SayUncle brings up a post from a blogger who is unhappy about some of the stuff appearing on the Free Republic.   Stuff which is pretty tame by Internet standards.  SayUncle comments:

Any way, I don’t mind so much. The Bush years turned a lot of lefties into gun nuts. In fact, the picture that Mr. Fifth Of November Poser used was prominent on a lot of lefty, pro-gun sites. Looks like the Obama years will get a lot of righties back into the gun rights movement.

I agree with Uncle to the extent that it’s making people understand, in an abstract way, why the Second Amendment is important, but I can sympathize with concerns about people speaking of revolution as a means for resolving disputes among political factions.  When I think about the Second Amendment philosophically, at least its collective purpose rather than its personal one, I think of it as a means for ultimately enforcing Popular Sovereignty as the source of government legitimacy.  It restricts the government’s power only to those actions which embody a will of the people as a whole, and seriously raises the cost of defying that will.  In other words, you “vote from the rooftops” because you can’t, in a meaningful way, vote from the ballot box. I’m less sanguine about arms as a means for resolving domestic political disputes between quarreling factions.  Down that road lies disaster, and the end of our Republic.  Political disputes should be resolved with words, ideas, activism, organization, campaigns, and civility.  Arms are for extreme circumstances.
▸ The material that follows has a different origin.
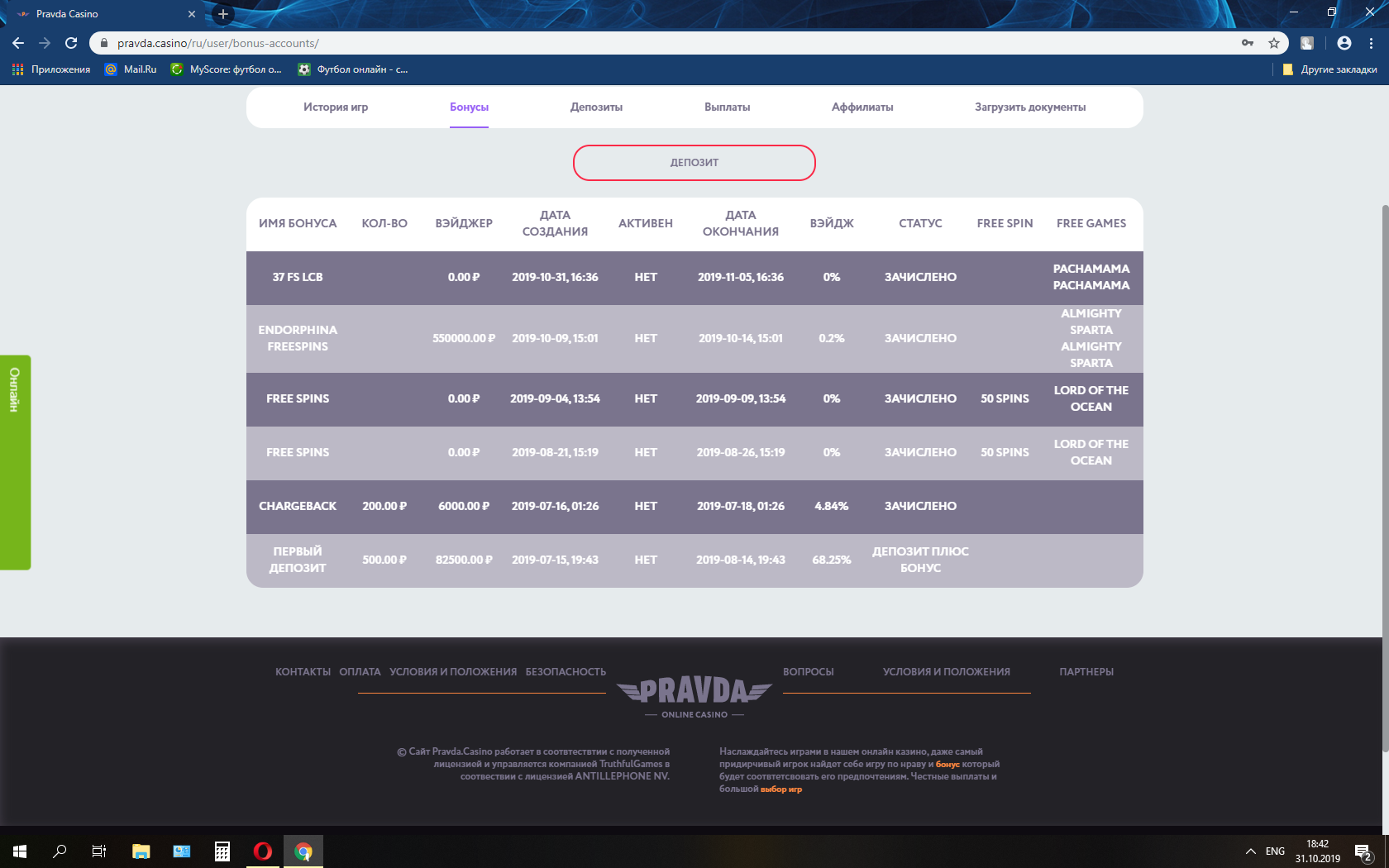Open the Выплаты tab
Image resolution: width=1389 pixels, height=868 pixels.
(727, 107)
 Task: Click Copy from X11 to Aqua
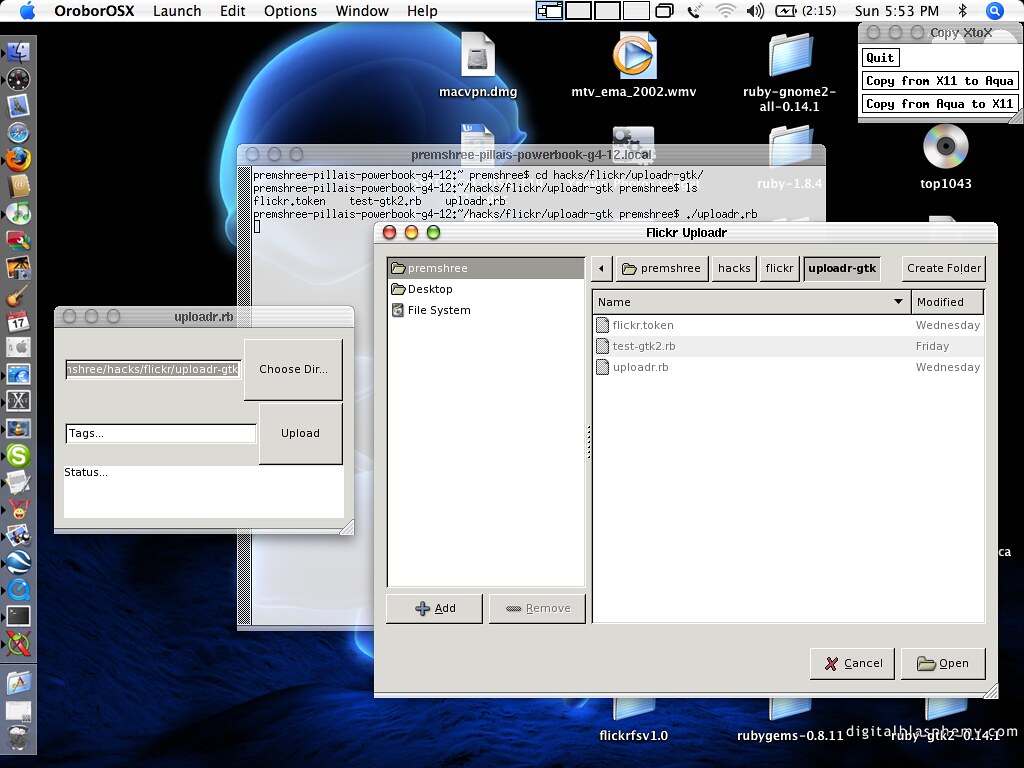pos(939,81)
I am sympathetic to those that believe Democracy is two wolves and a sheep deciding what’s for dinner, and the Second Amendment was meant to allow the well armed sheep to contest the vote.  I do not believe we ought to worship at the altar of Popular Sovereignty to ridiculous levels.  If a majority of Americans ever vote for a government that advocates exterminating an unpopular minority, I will agree we ought resist it, with violence if necessary.  If a majority acquiesce to Congress unilaterally dissolving our Republic and reforming it around a Parliamentary model, I would agree that should be a deal breaker as well.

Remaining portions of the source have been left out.